• PASSAGE TO READ:
□ □ □ □ □
- Origin: Dhaka, Bangladesh
- Genres: Alternative rock, Grunge
- Years active: 2007–present
- Label: Independent
- Members: Faheem Hossain; Sakib; Navid Iftekhar Chowdhury; Muntasir; Fasihuddin Ahmed Itmam;
- Past members: Saikat; Asif; Sondhi; Brenton;

= Aftermath (Bangladeshi band) =

Bangladeshi alternative rock band

Aftermath (Bengali: আফটারম্যাথ) is a Bangladeshi alternative grunge rock band formed in Dhaka, Bangladesh on 23 November 2007. The band released their debut single, "Surjopekkha," in 2008 and released their debut studio album, Jed, in March 2021.
□ □ □ □ □
• ENTRIES PROVIDED:
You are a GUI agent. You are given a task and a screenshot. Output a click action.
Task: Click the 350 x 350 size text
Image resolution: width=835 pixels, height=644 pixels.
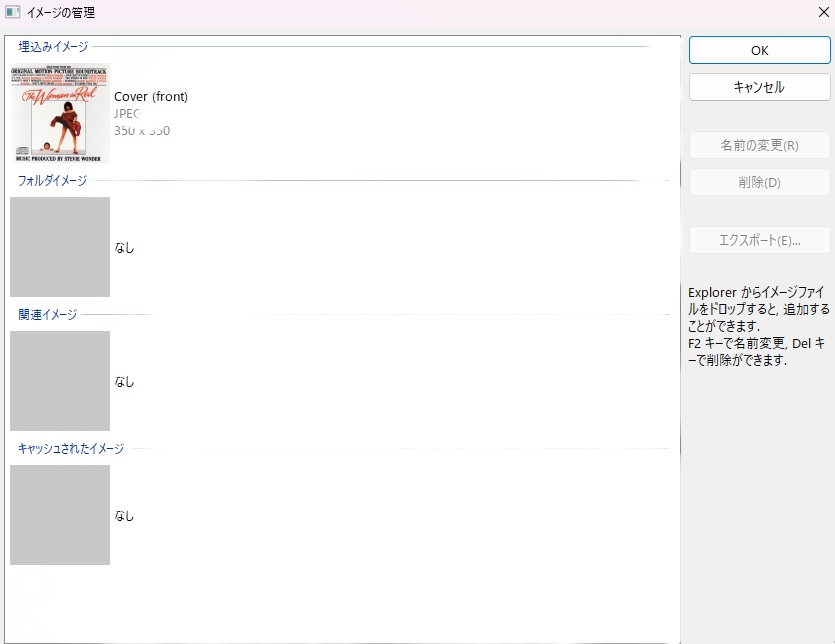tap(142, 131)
□ □ □ □ □
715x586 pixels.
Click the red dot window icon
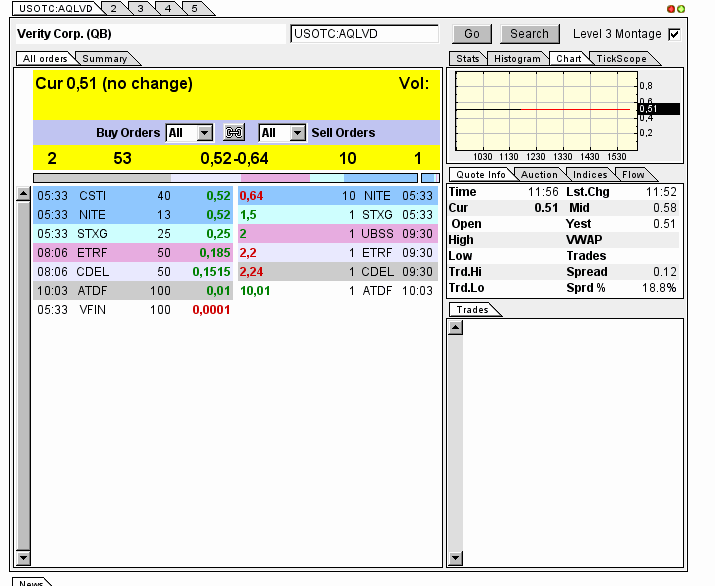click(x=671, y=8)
□ □ □ □ □
• STATED PROBLEM 1: For the article on the band Aftermath, say whether each statement agrees with it: (a) The band was formed in Dhaka on 23 November 2007. (b) The band's debut studio album, Jed, came out in 2008. (c) The band works with a major label. Answer yes or no for each and quote the deciding words of the article.
• STATED PROBLEM 2: Edit the stretch of the Aftermath article from "Aftermath (Bengali: আফটারম্যাথ)" through "in March 2021." and write it out with "debut studio album" replaced by "first studio album".
• STATED PROBLEM 3: Pick up the article on the band Aftermath after its final sentence and continue it.
The records that come after the Aftermath article are separate material.

• ANSWER 1:
(a) Yes: "formed in Dhaka, Bangladesh on 23 November 2007"
(b) No: "released their debut studio album, Jed, in March 2021"
(c) No: "Label: Independent"

• ANSWER 2:
Aftermath (Bengali: আফটারম্যাথ) is a Bangladeshi alternative grunge rock band formed in Dhaka, Bangladesh on 23 November 2007. The band released their debut single, "Surjopekkha," in 2008 and released their first studio album, Jed, in March 2021.

• ANSWER 3:
== History ==
In 2007, Aftermath was formed in Dhaka by guitarist Faheem Hossain, drummer Sakib, and bassist Saikat while pursuing their higher secondary education. In 2008, the band released its debut track, "Surjopekkha," followed by "Matir Roud" in 2009. Navid Iftekhar Chowdhury officially joined the band as lead vocalist in 2009. During this early period, the group released another single titled "Moho" but faced lineup instability, as early members Sondhi, Saikat, and Brenton departed due to personal and professional reasons. Consequently, Aftermath operated as a trio consisting of Faheem, Sakib, and Navid for an extended period.

In 2014, Aftermath's lineup stabilized with the addition of bassist Muntasir and guitarist Asif, both previously of the band Distorted. Beginning in 2015, the group established a regular weekly practice routine at a studio named Funkadelic, which the members credited with refining their compositional chemistry and sound. In 2018, Aftermath became one of the co-founding acts of "The Art of Rock," a local concert series launched to promote unfiltered Bangladeshi rock music.

In March 2021. Aftermath released of its debut studio album, Jed. After the album's release, guitarist Fasihuddin Ahmed Itmam, who was also a former member of the band Owned, joined Aftermath's official lineup.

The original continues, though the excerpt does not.